Please state in a single number how many lines of the entries below include the word "icon".

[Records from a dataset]
^^^^

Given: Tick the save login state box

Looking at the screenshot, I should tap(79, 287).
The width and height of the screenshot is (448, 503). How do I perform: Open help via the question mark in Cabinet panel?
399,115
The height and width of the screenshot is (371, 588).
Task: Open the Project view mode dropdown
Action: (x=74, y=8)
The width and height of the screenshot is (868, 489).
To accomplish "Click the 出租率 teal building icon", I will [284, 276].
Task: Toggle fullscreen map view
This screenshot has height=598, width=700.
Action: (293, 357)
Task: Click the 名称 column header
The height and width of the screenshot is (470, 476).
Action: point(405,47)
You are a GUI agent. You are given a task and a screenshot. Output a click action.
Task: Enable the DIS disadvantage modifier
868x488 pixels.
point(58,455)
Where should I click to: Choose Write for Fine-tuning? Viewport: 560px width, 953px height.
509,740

^^^^

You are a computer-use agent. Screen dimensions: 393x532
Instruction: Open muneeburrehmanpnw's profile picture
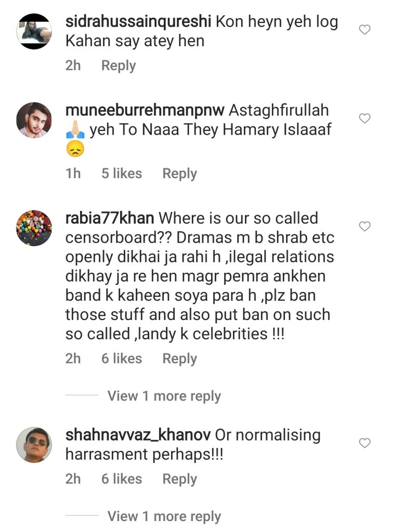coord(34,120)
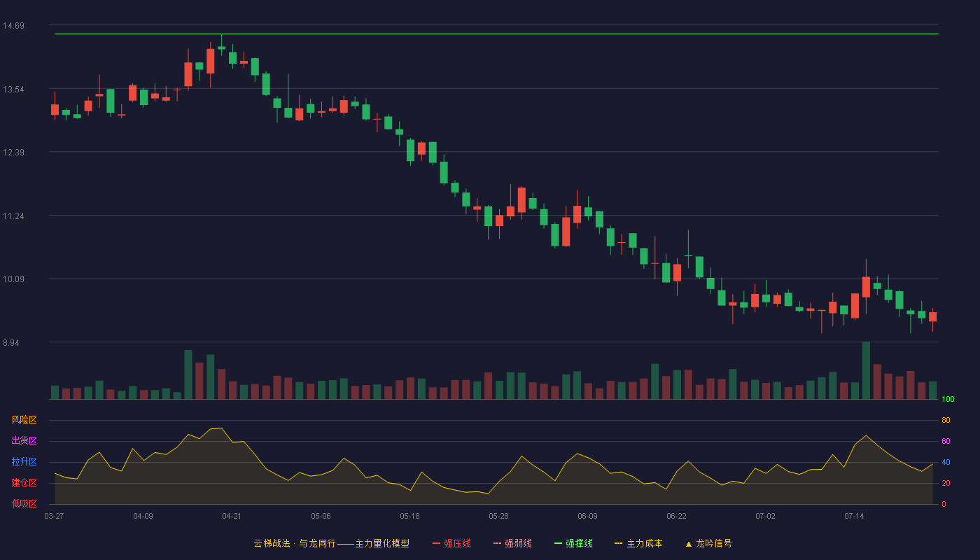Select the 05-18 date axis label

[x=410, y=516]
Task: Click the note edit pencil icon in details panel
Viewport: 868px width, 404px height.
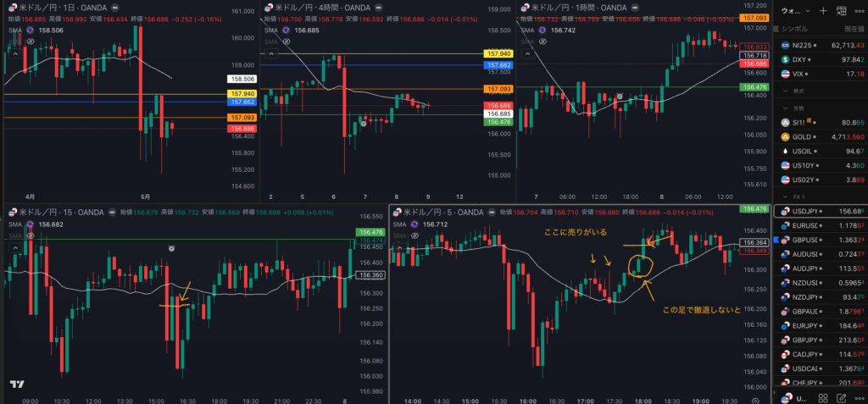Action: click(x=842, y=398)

^^^^

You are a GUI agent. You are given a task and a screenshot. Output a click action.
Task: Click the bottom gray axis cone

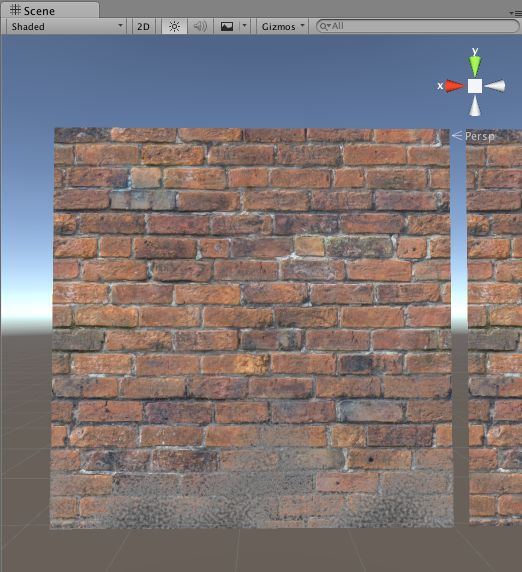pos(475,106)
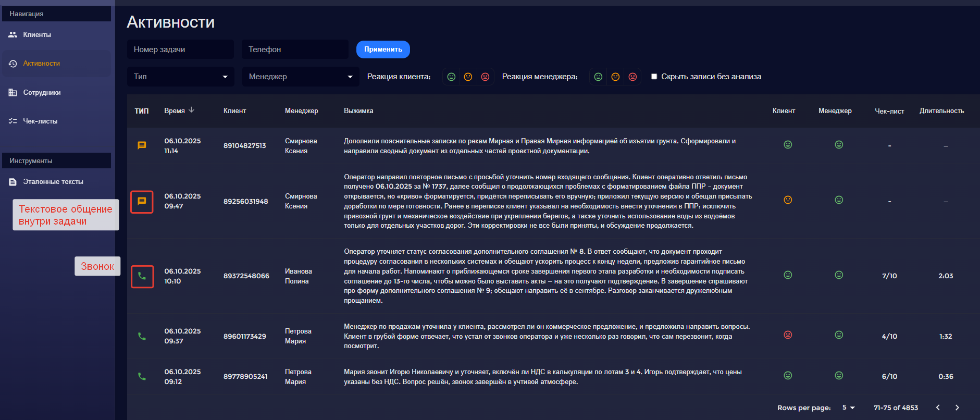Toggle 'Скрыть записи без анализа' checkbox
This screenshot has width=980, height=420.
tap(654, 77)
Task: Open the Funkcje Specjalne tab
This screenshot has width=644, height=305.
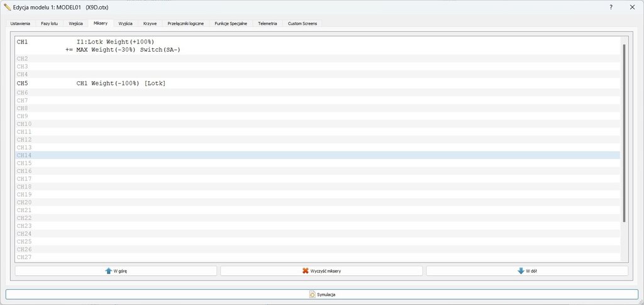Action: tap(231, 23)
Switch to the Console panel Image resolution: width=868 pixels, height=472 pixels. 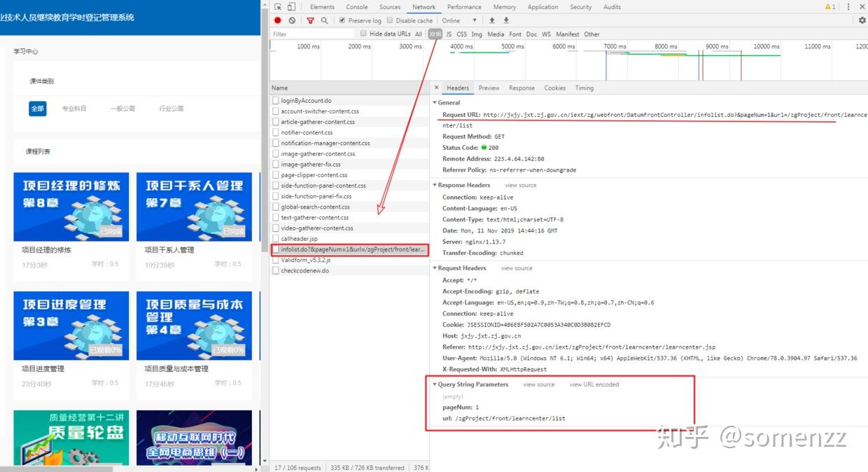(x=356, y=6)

^^^^

◆ EXERCISE SOLUTION ◆
2